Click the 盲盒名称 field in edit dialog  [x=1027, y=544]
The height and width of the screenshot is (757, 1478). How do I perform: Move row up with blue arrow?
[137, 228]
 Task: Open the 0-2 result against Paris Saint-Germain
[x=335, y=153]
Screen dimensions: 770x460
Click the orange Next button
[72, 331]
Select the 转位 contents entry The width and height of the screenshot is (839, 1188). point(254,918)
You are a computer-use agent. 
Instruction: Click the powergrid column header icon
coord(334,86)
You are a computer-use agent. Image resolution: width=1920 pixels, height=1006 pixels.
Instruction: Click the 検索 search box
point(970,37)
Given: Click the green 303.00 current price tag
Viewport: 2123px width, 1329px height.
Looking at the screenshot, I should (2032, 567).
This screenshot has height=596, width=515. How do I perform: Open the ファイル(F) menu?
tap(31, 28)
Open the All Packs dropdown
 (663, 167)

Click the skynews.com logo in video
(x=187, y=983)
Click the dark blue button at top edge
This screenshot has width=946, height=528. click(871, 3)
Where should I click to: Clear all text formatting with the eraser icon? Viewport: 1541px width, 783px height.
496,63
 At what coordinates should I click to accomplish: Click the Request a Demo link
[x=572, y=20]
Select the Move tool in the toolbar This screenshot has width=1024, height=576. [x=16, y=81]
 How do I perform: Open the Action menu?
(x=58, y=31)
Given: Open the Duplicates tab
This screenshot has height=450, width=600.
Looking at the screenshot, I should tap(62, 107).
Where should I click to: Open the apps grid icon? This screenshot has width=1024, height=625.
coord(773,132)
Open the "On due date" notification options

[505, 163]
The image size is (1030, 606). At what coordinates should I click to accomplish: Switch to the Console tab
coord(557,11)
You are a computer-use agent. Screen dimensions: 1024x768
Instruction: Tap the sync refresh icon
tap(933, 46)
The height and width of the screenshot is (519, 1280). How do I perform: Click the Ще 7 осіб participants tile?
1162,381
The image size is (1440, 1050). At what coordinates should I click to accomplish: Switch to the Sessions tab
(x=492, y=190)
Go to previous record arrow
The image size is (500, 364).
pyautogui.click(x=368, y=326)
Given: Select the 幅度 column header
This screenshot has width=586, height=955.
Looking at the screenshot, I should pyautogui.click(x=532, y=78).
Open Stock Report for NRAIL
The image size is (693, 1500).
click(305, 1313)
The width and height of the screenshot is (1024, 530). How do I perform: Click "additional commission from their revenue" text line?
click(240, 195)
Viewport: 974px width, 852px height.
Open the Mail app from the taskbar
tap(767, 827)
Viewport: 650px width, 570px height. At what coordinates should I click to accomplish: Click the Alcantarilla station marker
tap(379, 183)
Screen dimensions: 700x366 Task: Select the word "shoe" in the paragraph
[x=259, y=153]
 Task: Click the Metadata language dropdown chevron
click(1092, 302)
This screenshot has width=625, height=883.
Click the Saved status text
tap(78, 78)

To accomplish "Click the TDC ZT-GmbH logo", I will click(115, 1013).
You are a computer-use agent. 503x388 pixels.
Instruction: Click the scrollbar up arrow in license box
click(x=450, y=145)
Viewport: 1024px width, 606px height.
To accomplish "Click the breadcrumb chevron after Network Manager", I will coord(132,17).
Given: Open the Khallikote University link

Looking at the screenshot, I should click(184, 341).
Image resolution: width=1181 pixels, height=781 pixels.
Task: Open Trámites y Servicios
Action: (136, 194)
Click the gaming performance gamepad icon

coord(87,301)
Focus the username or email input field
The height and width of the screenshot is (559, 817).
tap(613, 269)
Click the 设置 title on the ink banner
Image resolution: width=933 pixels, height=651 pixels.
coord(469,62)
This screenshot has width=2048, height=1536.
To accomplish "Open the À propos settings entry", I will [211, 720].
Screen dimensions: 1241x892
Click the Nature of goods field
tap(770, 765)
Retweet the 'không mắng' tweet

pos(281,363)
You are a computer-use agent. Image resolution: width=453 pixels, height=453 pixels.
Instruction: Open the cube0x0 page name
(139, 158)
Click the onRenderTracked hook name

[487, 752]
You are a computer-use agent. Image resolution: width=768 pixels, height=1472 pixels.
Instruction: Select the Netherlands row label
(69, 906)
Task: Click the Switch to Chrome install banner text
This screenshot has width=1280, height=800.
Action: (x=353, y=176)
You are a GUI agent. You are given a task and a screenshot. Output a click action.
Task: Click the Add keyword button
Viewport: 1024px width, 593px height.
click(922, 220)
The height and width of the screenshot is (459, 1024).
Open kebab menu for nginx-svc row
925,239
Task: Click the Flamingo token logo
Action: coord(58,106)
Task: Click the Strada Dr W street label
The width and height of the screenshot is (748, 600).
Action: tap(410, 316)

Directions:
Print again each line of the listing above, exactly as it appears.

Solution:
Click the 盲盒名称 field in edit dialog  [x=1027, y=544]
The height and width of the screenshot is (757, 1478). How do I perform: Move row up with blue arrow?
[137, 228]
 Task: Open the 0-2 result against Paris Saint-Germain
[x=335, y=153]
Screen dimensions: 770x460
Click the orange Next button
[72, 331]
Select the 转位 contents entry The width and height of the screenshot is (839, 1188). point(254,918)
You are a computer-use agent. 
Instruction: Click the powergrid column header icon
coord(334,86)
You are a computer-use agent. Image resolution: width=1920 pixels, height=1006 pixels.
Instruction: Click the 検索 search box
point(970,37)
Given: Click the green 303.00 current price tag
Viewport: 2123px width, 1329px height.
Looking at the screenshot, I should (2032, 567).
This screenshot has height=596, width=515. How do I perform: Open the ファイル(F) menu?
tap(31, 28)
Open the All Packs dropdown
 (663, 167)

Click the skynews.com logo in video
(x=187, y=983)
Click the dark blue button at top edge
This screenshot has width=946, height=528. click(871, 3)
Where should I click to: Clear all text formatting with the eraser icon? Viewport: 1541px width, 783px height.
496,63
 At what coordinates should I click to accomplish: Click the Request a Demo link
[x=572, y=20]
Select the Move tool in the toolbar This screenshot has width=1024, height=576. [x=16, y=81]
 How do I perform: Open the Action menu?
(x=58, y=31)
Given: Open the Duplicates tab
This screenshot has height=450, width=600.
Looking at the screenshot, I should tap(62, 107).
Where should I click to: Open the apps grid icon? This screenshot has width=1024, height=625.
coord(773,132)
Open the "On due date" notification options

[505, 163]
The image size is (1030, 606). At what coordinates should I click to accomplish: Switch to the Console tab
coord(557,11)
You are a computer-use agent. Screen dimensions: 1024x768
Instruction: Tap the sync refresh icon
tap(933, 46)
The height and width of the screenshot is (519, 1280). How do I perform: Click the Ще 7 осіб participants tile?
1162,381
The image size is (1440, 1050). At what coordinates should I click to accomplish: Switch to the Sessions tab
(x=492, y=190)
Go to previous record arrow
The image size is (500, 364).
pyautogui.click(x=368, y=326)
Given: Select the 幅度 column header
This screenshot has width=586, height=955.
Looking at the screenshot, I should pyautogui.click(x=532, y=78).
Open Stock Report for NRAIL
The image size is (693, 1500).
click(305, 1313)
The width and height of the screenshot is (1024, 530). How do I perform: Click "additional commission from their revenue" text line?
click(240, 195)
Viewport: 974px width, 852px height.
Open the Mail app from the taskbar
tap(767, 827)
Viewport: 650px width, 570px height. At what coordinates should I click to accomplish: Click the Alcantarilla station marker
tap(379, 183)
Screen dimensions: 700x366 Task: Select the word "shoe" in the paragraph
[x=259, y=153]
 Task: Click the Metadata language dropdown chevron
click(1092, 302)
This screenshot has width=625, height=883.
Click the Saved status text
tap(78, 78)

To accomplish "Click the TDC ZT-GmbH logo", I will click(115, 1013).
You are a computer-use agent. 503x388 pixels.
Instruction: Click the scrollbar up arrow in license box
click(x=450, y=145)
Viewport: 1024px width, 606px height.
To accomplish "Click the breadcrumb chevron after Network Manager", I will coord(132,17).
Given: Open the Khallikote University link

Looking at the screenshot, I should click(184, 341).
Image resolution: width=1181 pixels, height=781 pixels.
Task: Open Trámites y Servicios
Action: (136, 194)
Click the gaming performance gamepad icon

coord(87,301)
Focus the username or email input field
The height and width of the screenshot is (559, 817).
tap(613, 269)
Click the 设置 title on the ink banner
Image resolution: width=933 pixels, height=651 pixels.
coord(469,62)
This screenshot has width=2048, height=1536.
To accomplish "Open the À propos settings entry", I will [211, 720].
Screen dimensions: 1241x892
Click the Nature of goods field
tap(770, 765)
Retweet the 'không mắng' tweet

pos(281,363)
You are a computer-use agent. Image resolution: width=453 pixels, height=453 pixels.
Instruction: Open the cube0x0 page name
(139, 158)
Click the onRenderTracked hook name

[487, 752]
You are a computer-use agent. Image resolution: width=768 pixels, height=1472 pixels.
Instruction: Select the Netherlands row label
(69, 906)
Task: Click the Switch to Chrome install banner text
This screenshot has width=1280, height=800.
Action: (x=353, y=176)
You are a GUI agent. You are given a task and a screenshot. Output a click action.
Task: Click the Add keyword button
Viewport: 1024px width, 593px height.
click(922, 220)
The height and width of the screenshot is (459, 1024).
Open kebab menu for nginx-svc row
925,239
Task: Click the Flamingo token logo
Action: coord(58,106)
Task: Click the Strada Dr W street label
The width and height of the screenshot is (748, 600).
Action: tap(410, 316)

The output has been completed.